YOUR OBJECTIVE – The entries are to be given back verbatim; no picture is to be copied.

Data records

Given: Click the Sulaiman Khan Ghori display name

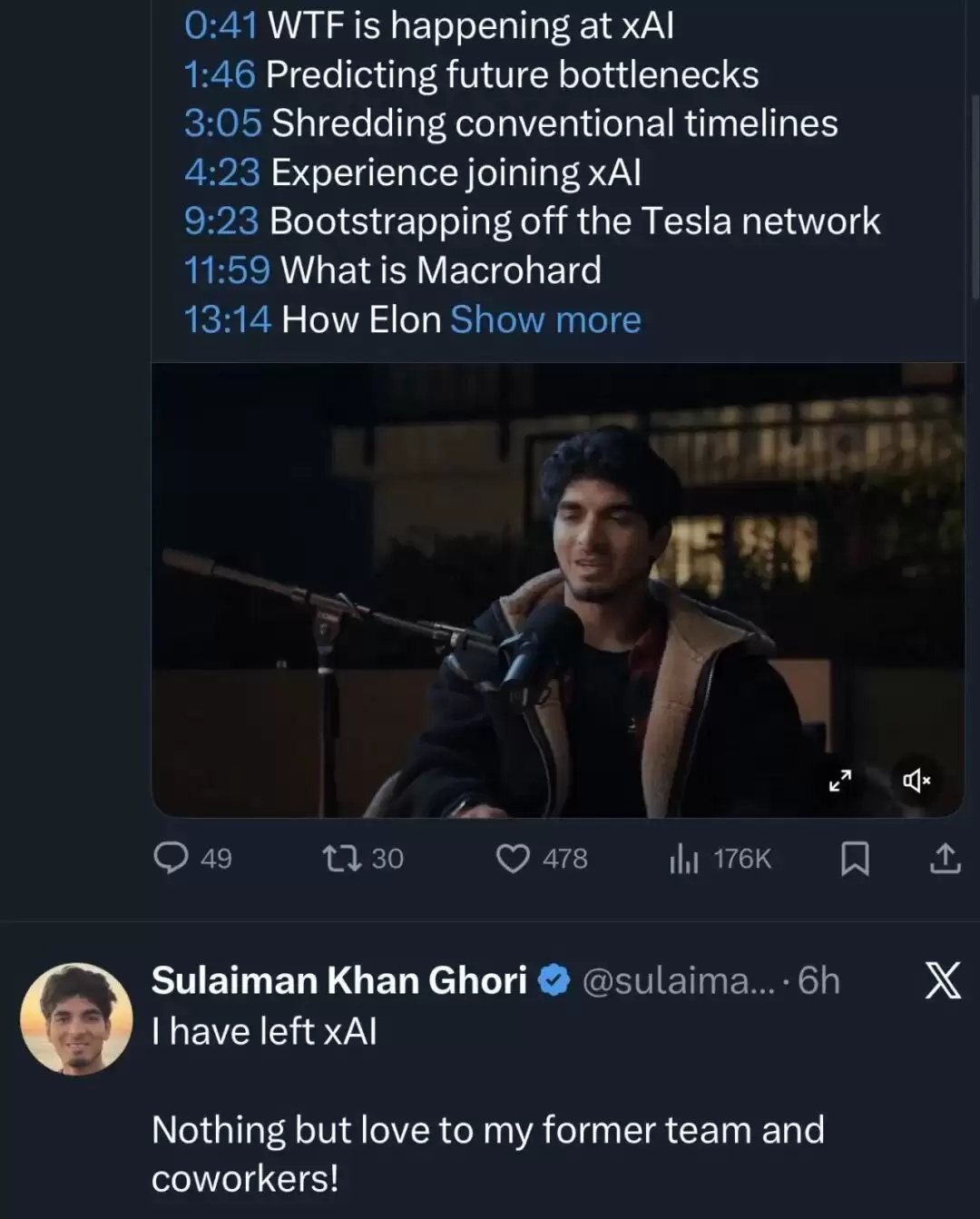Looking at the screenshot, I should (338, 981).
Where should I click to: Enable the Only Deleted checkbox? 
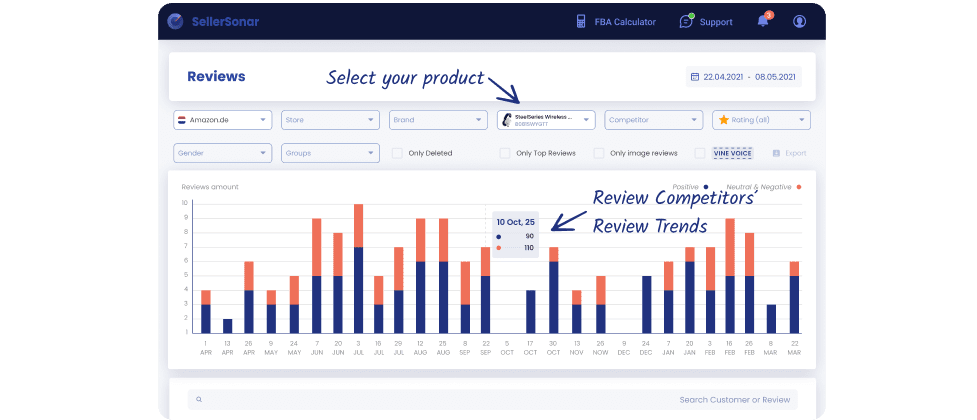tap(398, 153)
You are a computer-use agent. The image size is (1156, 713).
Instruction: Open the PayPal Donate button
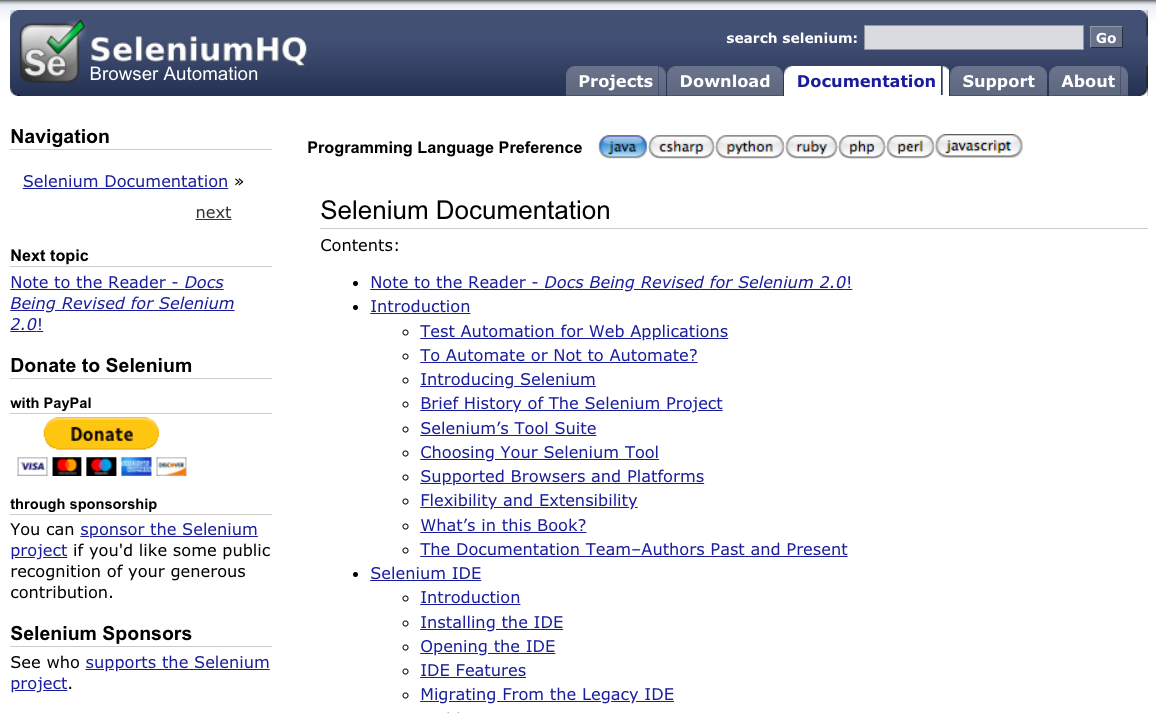(101, 433)
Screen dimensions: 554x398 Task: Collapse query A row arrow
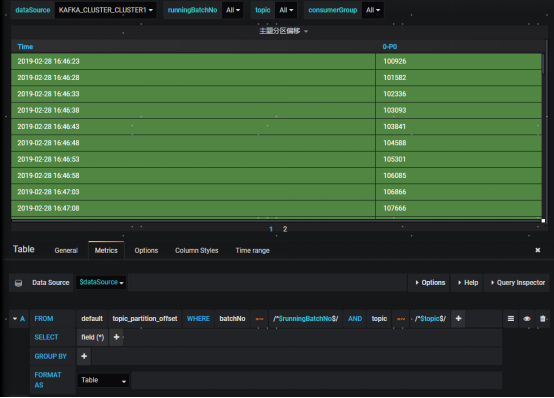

ANSWER BELOW –
Given: Click the Sulaiman Khan Ghori display name

Looking at the screenshot, I should (338, 981).
Where should I click to: Enable the Only Deleted checkbox? 
tap(398, 153)
You are a computer-use agent. The image size is (1156, 713).
Instruction: Open the PayPal Donate button
(101, 433)
Screen dimensions: 554x398 Task: Collapse query A row arrow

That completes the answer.